Ceci dit, cette définition de l’identité ne nous semble pas irréfutable. D’autres indices pourraient la contester et faire émerger des valeurs d’altérité : la délocalisation des sites productifs, la dispersion des unités résidentielles, la décomposition des collectifs de travail, l’individualisation des pratiques de loisirs entraînent des divisions au sein du milieu populaire, réduisent les liens sociaux et affectent les valeurs de solidarité. Cet examen critique de la notion d’identité se poursuivra dans le cadre d’une réflexion collective et interdisciplinaire. Je décide en effet, la même année 1993, de mobiliser une douzaine de chercheurs et amis en résidence à Angers, Nantes et Rennes, de spécialités différentes – archéologie, ethnologie, histoire, littérature et, bien sûr, sociologie –, ayant des centres d’intérêt communs – divertissements, corps, cultures, sociabilités -, et désireux de s’exprimer dans le cadre d’une revue entièrement réalisée par le groupe. Cette revue s’intitulera Picrochole, du nom d’un personnage rabelaisien apparaissant dans le Premier Livre des œuvres de cet éminent auteur de la Renaissance, personnage haut en couleurs, à la « bile amère » et qui croit avoir toujours raison. La belle sonorité du nom, son côté provocateur, humoristique, et, à travers lui, l’évocation du Val de Loire nous avaient séduits, à tel point que nous estimions qu’il pouvait porter nos couleurs. Picrochole incarnait en outre une culture populaire merveilleusement dépeinte par Rabelais, dans une langue plaisante. La référence était sans nul doute lourde à porter mais, en même temps, nous étions honorés de perpétuer cet esprit frondeur.

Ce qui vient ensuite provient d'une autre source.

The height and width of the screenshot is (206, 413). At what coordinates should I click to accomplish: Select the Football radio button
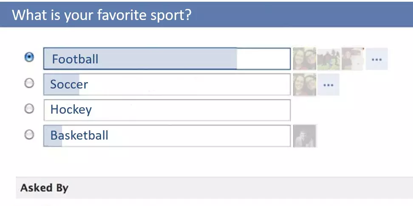29,57
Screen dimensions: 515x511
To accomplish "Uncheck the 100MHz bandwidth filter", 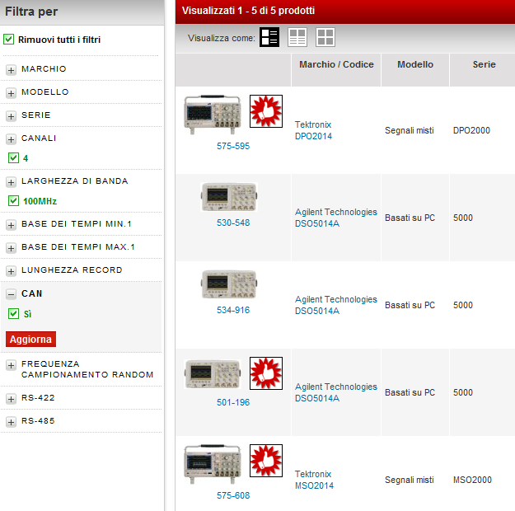I will point(12,201).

Compte tenu de nos moyens et disponibilités, il fut prévu une parution annuelle. C’est qu’il fallait se réunir, se mettre d’accord sur un contenu, rédiger les textes, les corriger et les mettre en forme, harmoniser la typographie, diffuser la revue. Trois numéros seront réalisés. Le numéro inaugural évoque nos travaux et postures, dans une perspective autobiographique, d’où le titre malicieux Histoires inavouables (1994). Le deuxième numéro se concentre sur les loisirs et s’intitule Divertir à… tire larigot (1995) et apporte notamment des éclairages sur le théâtre poitevin, la danse, les feux de la Saint-Jean, le conte. Je proposerai quant à moi quelques remarques sur le goût sportif. C’est surtout le troisième et dernier numéro, un numéro double, qui illustre cette question de l’identité populaire. Il est en effet intégralement consacré à la fête de l’andouille de Guémené-sur-Scorff, au cœur de la Bretagne, qui se déroule chaque année, le dernier week-end d’août. Le titre retenu, aux accents à la fois poétiques, comiques et réalistes, est Ô andouille mirifique ! (1996). Après s’être rendus sur le terrain pour y mener des investigations croisées – observations, enquêtes par questionnaires, entretiens, photographies, études documentaires – nous nous sommes répartis le travail afin de proposer une lecture diversifiée de la manifestation : les dégustations alimentaires, les danses folkloriques, les musiques traditionnelles, les cérémonies de la Confrérie, les jeux sportifs, les mises en scène théâtrales.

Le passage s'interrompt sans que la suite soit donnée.